Collaborative creation is not necessarily more efficient or comfortable, especially for team members used to giving or receiving more direction. But it has already been more fun and produced better ideas, which can’t help but bring more joy to the page for our readers.
Creativity
We are a creative bunch, but the constant stress of applying creative solutions to the pandemic-induced operational puzzle has many times left us feeling more exhausted than inspired. Many of the industry’s supply chain and distribution challenges will require long-term systemic change. In the meantime, we need to contain the impact as much as possible so we can redirect the flow of creativity energy back to our content.
So, this planning cycle, we are updating our standard operating procedures to include more flexible plug-and-play solutions, simplifying production specs, and adding more educational instructions to our handbooks. We’re using our contingency plans from last year to create standard menu options for combo or split digital and offset print runs, multiformat book launches, hybrid marketing plans, and more.
By moving recurring contingencies out of our backup plans and into our standard procedures, we can save our best creative energy for our products, customers, and community.
Community
Isolation has taken on new meaning during this pandemic. Community is one of the core values our company was founded on, and never has it been more on our minds than now. We’ve intentionally reached out not only to publishing colleagues and authors, but also our longstanding customers and partner organizations.

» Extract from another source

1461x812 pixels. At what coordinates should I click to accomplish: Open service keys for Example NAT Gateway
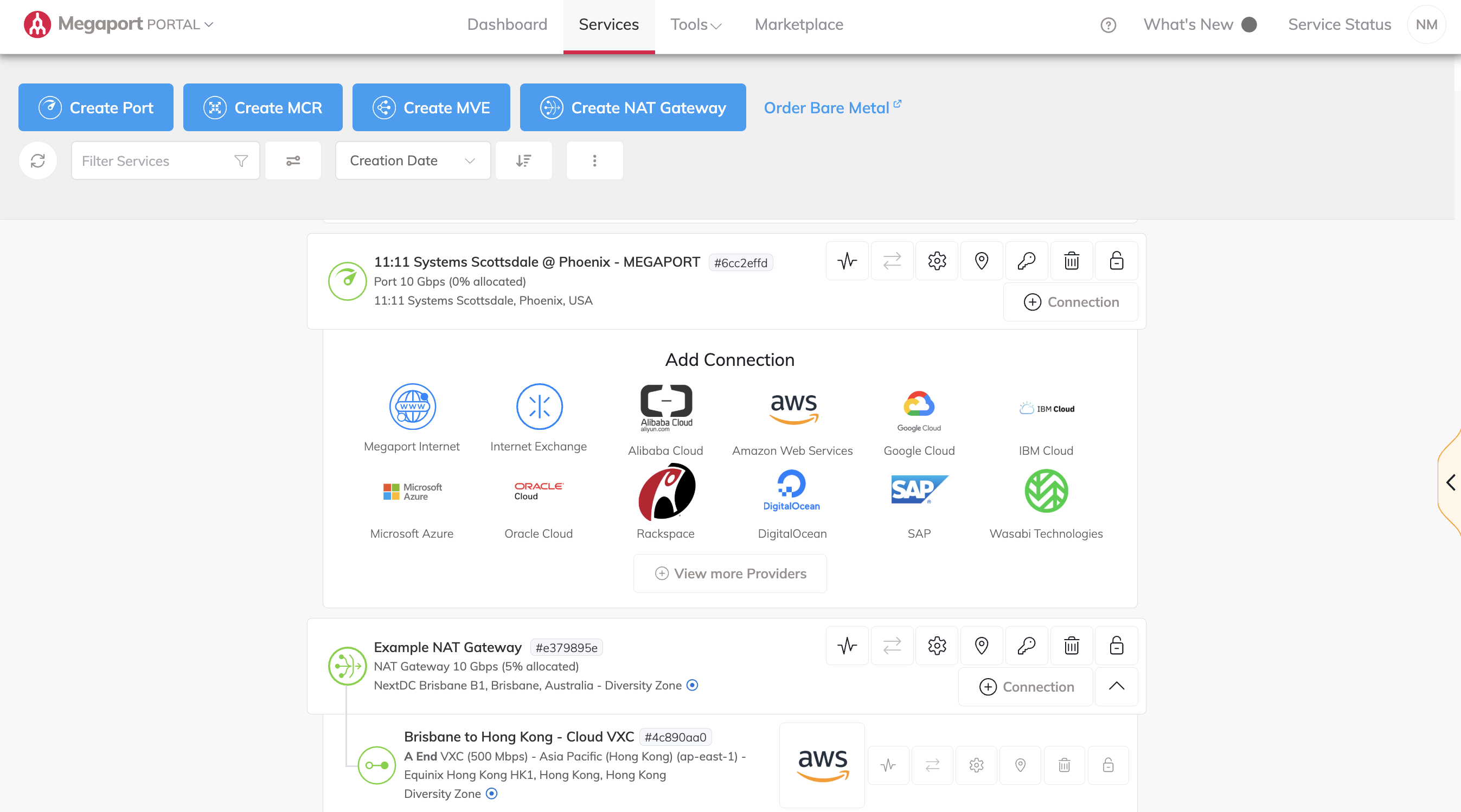click(1026, 645)
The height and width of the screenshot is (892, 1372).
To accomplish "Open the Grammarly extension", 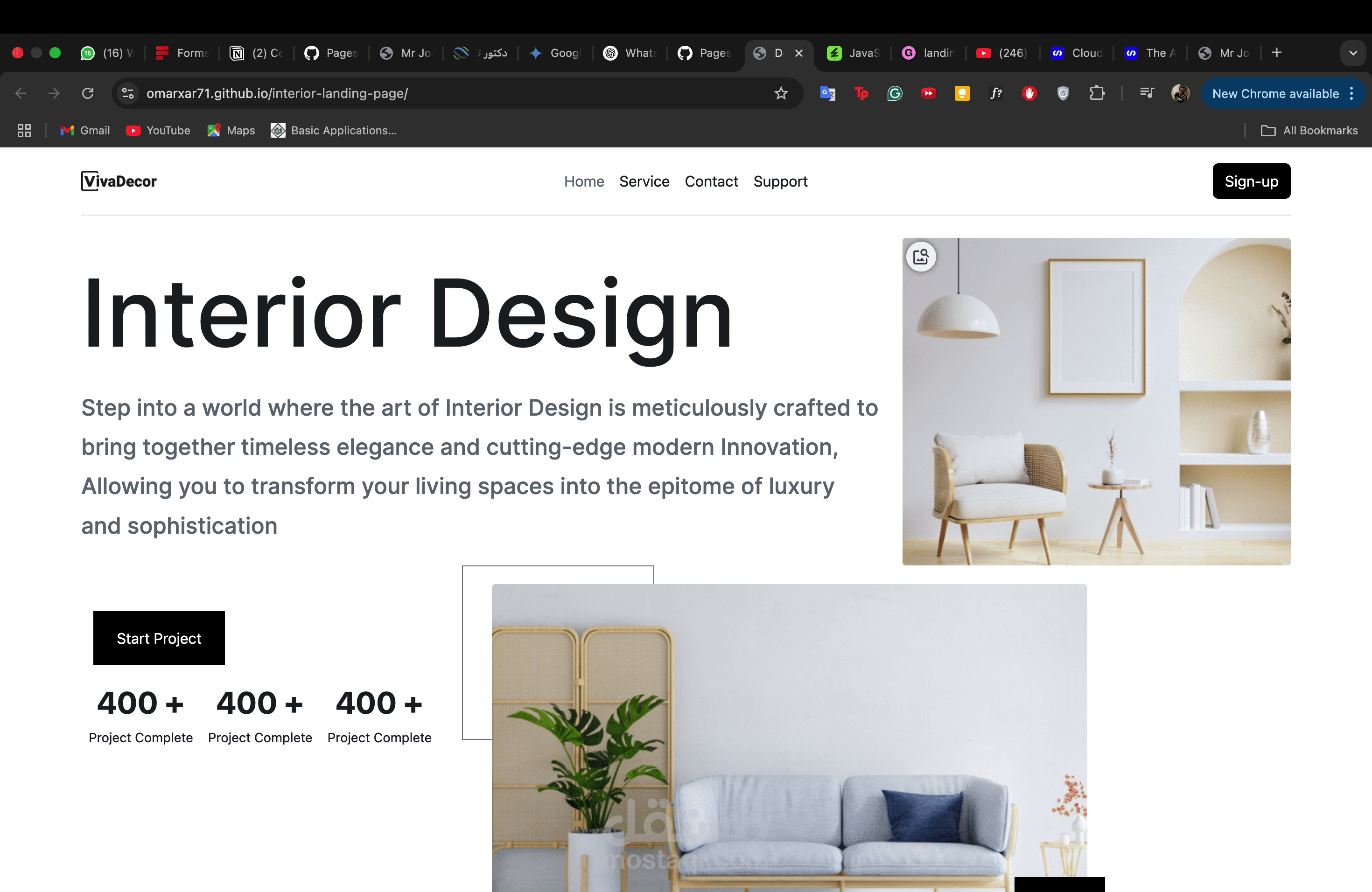I will pyautogui.click(x=894, y=93).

Elva Resa’s primary business model is as a bulk supplier of resources to military units and the nonprofits, schools, and healthcare organizations supporting military and first-responder families. Many of our partner organizations have been struggling during this time, challenged to fulfill their mission in new ways. We are right there with them, asking what’s needed and taking every opportunity to serve our community alongside them, with financial support, volunteering, creative programs, and, of course, books.
Celebration
These are challenging times, but we are hopeful and excited. In 2022, we celebrate 25 years of publishing! Despite all the pivots, or perhaps because of them, we’re still here, still achieving our mission to make a positive difference in people’s lives, one book at a time. That is cause to celebrate, and I’ll take that Plan C any day!
Karen Pavlicin is the founder and publisher of Elva Resa Publishing, a traditional publisher specializing in resources for and about military families, and owner of Military Family Books, an independent bookstore and wholesaler specializing in bulk sales to the military, education, and healthcare markets. She serves on the IBPA Board of Directors and Executive Committee.